How are hash functions like MD5 unique?

Aly picture Aly · Mar 15, 2010 · Viewed 50.3k times · Source

I'm aware that MD5 has had some collisions but this is more of a high-level question about hashing functions.

If MD5 hashes any arbitrary string into a 32-digit hex value, then according to the Pigeonhole Principle surely this can not be unique, as there are more unique arbitrary strings than there are unique 32-digit hex values.

Answer

Mike Cargal picture Mike Cargal · Mar 15, 2010

You're correct that it cannot guarantee uniqueness, however there are approximately 3.402823669209387e+38 different values in a 32 digit hex value (16^32). That means that, assuming the math behind the algorithm gives a good distribution, your odds are phenomenally small that there will be a duplicate.
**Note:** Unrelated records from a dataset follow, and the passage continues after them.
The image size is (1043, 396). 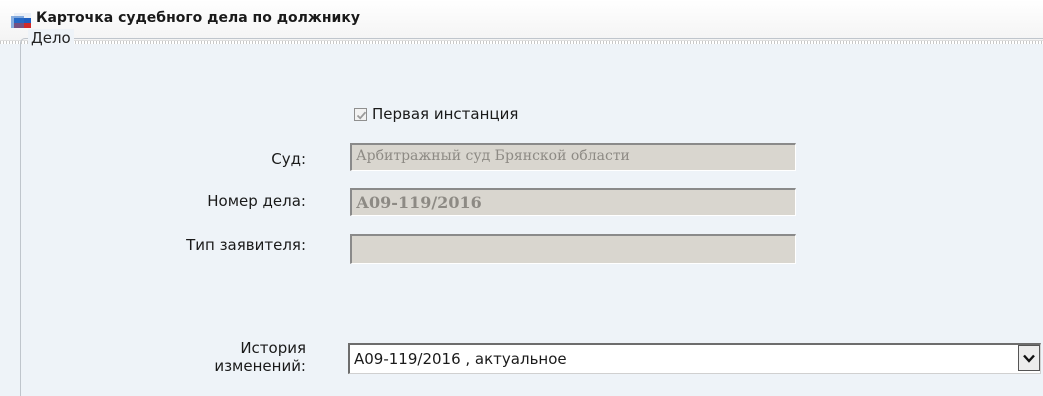 What do you see at coordinates (446, 114) in the screenshot?
I see `first-instance-label: Первая инстанция` at bounding box center [446, 114]. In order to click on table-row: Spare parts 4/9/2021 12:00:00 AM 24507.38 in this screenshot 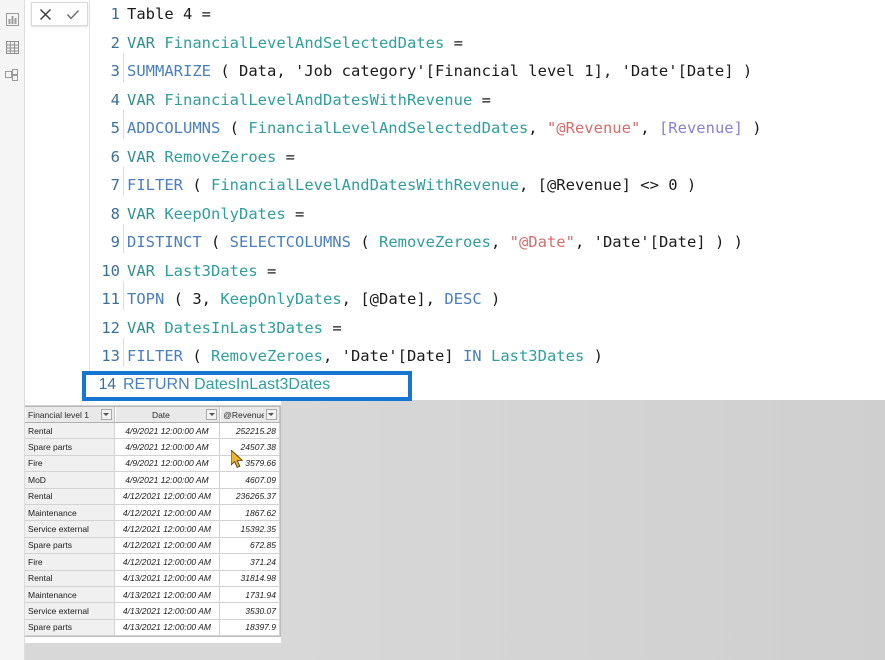, I will do `click(152, 448)`.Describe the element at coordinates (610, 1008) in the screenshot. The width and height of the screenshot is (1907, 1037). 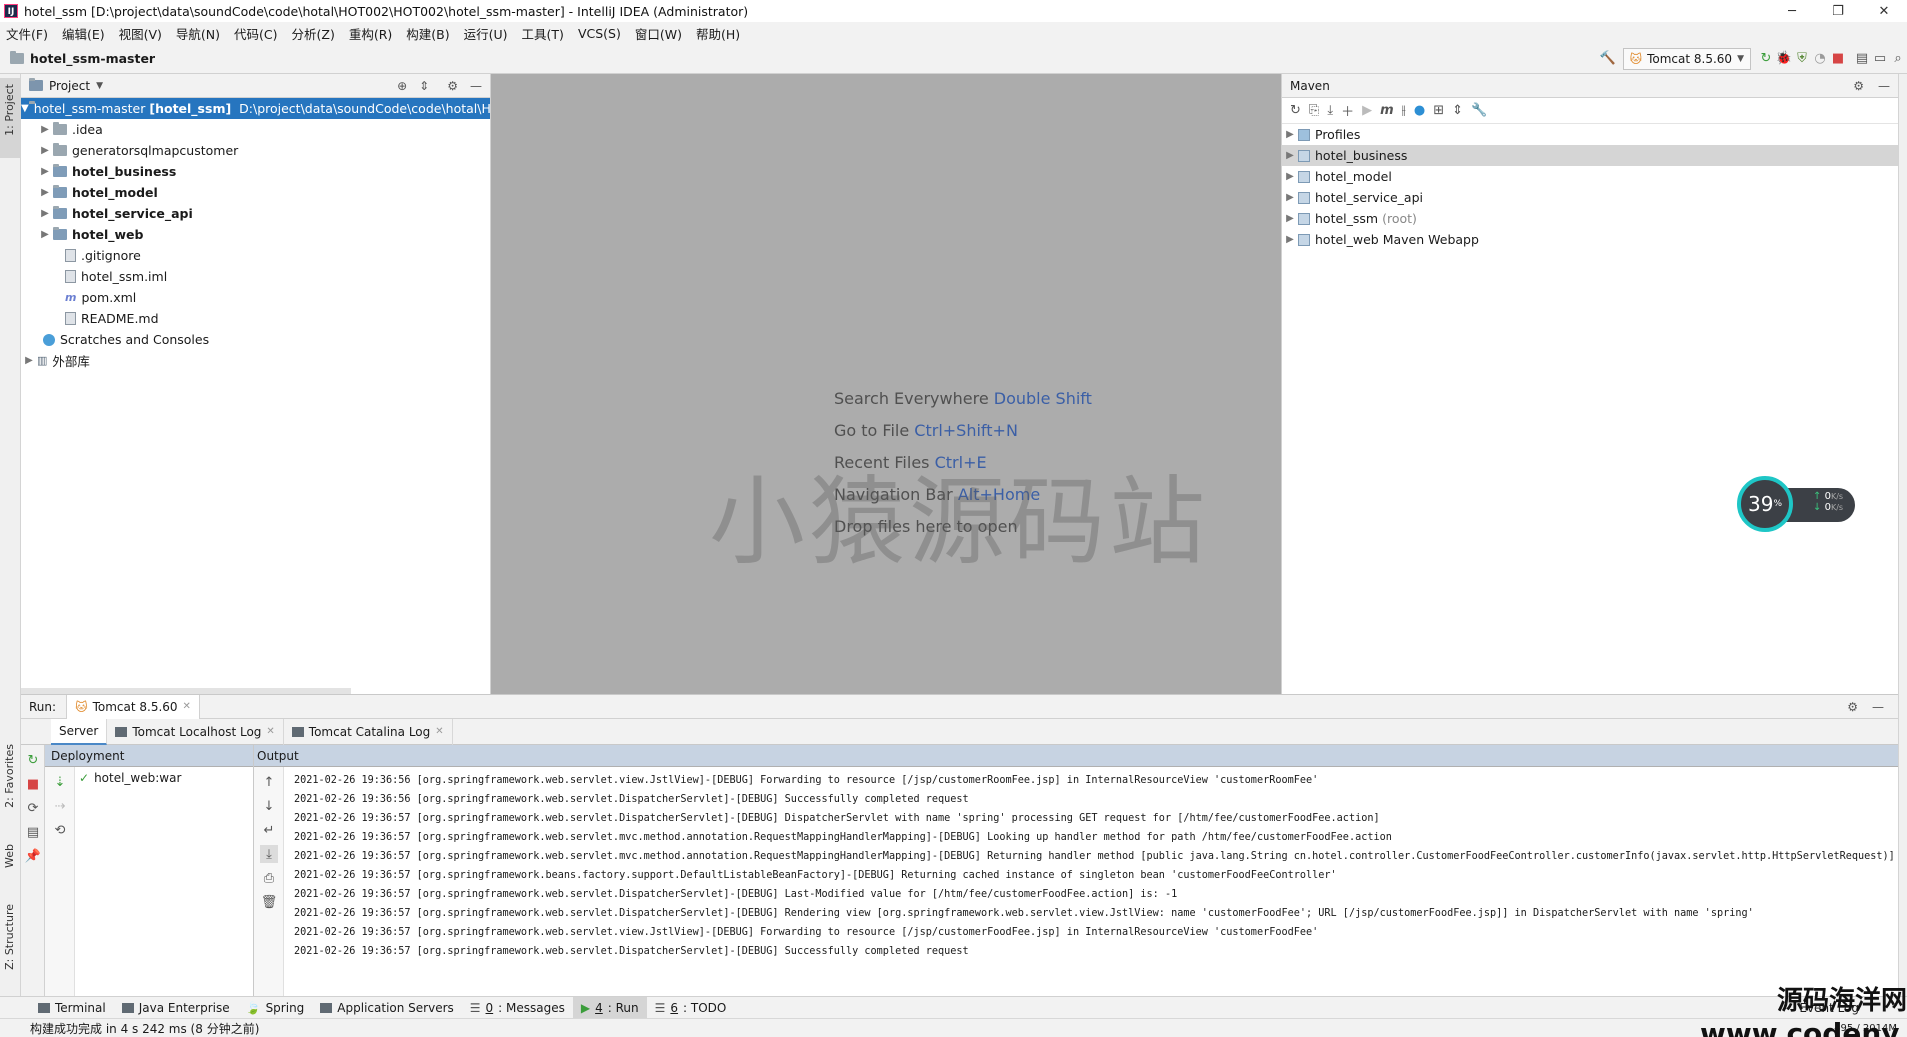
I see `run-tool-button: ▶ 4: Run` at that location.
You do have to keep in mind that it IS possible to duplicate when you're thinking about how it will be used. MD5 is generally used to determine if something has been changed (I.e. it's a checksum). It would be ridiculously unlikely that something could be modified and result in the same MD5 checksum.

Edit: (given recent news re: SHA1 hashes) The answer above, still holds, but you shouldn't expect an MD5 hash to serve as any kind of security check against manipulation. SHA-1 Hashes as 2^32 (over 4 billion) times less likely to collide, and it has been demonstrated that it is possible to contrive an input to produce the same value. (This was demonstrated against MD5 quite some time ago). If you're looking to ensure nobody has maliciously modified something to produce the same hash value, these days, you need at SHA-2 to have a solid guarantee.

On the other hand, if it's not in a security check context, MD5 still has it's usefulness.

The argument could be made that an SHA-2 hash is cheap enough to compute, that you should just use it anyway.